# Need suggestions for broadband connection.



## ranjitsd (Nov 10, 2015)

Currently using bsnl 512kbs unlimited plan. Need to change my broadband connection. I have 3 option only
1) BBNL
2)HATHWAY
3) TIKONA
Tried to contact bbnl guy, he is not picking up call. So I'm thinking of opting hathway. 
 I chose 4199/3 months, which come too 1399 per month without tax.
My max budget is 1500 per month.
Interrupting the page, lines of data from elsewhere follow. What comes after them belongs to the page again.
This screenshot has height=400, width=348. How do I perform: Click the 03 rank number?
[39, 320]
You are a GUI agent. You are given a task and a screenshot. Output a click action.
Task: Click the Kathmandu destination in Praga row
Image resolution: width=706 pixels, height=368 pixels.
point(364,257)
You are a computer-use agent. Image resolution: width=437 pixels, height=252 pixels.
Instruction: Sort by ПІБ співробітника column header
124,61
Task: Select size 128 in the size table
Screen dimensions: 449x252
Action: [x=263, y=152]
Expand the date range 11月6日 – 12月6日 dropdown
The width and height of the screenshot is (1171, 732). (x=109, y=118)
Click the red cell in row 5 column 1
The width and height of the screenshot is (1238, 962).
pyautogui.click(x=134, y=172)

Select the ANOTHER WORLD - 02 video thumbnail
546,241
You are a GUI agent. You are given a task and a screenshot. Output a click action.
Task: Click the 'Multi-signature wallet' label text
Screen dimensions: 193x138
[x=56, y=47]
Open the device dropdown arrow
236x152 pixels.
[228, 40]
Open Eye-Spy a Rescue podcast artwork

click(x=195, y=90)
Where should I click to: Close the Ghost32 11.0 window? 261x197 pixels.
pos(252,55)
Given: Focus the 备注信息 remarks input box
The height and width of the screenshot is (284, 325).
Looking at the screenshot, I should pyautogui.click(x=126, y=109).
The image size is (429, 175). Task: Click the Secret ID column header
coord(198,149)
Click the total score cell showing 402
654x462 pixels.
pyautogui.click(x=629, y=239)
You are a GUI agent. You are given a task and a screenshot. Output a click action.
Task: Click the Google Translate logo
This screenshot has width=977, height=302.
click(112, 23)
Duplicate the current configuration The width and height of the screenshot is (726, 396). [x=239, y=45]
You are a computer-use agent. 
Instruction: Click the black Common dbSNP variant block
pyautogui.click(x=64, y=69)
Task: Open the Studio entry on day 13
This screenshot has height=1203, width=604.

Should I go for hathway or wait for bbnl guy to pick the call.


----------



## satinder (Nov 10, 2015)

If you are haopy with bsnl & can maintain bsnl, better continue with it.
Otherwise switch to Hathway only.
Tikona in No No.


----------



## ranjitsd (Nov 15, 2015)

satinder said:


> If you are haopy with bsnl & can maintain bsnl, better continue with it.
> Otherwise switch to Hathway only.
> Tikona in No No.


does hathway give constant 50MBps spped


----------



## satinder (Nov 17, 2015)

ranjitsd said:


> does hathway give constant 50MBps spped


No one gives constant speed at 50MBPS.
It is better only.
As when you download files you can understand this is just a marketing gimmick/trick for sale.
This applies on all internet service providers. 
Hathway is better in trms of plan at the cost they offer.
They have weekly maintenace time of 3-4 hours keep off internet as the practice is common for all cable service providers.


----------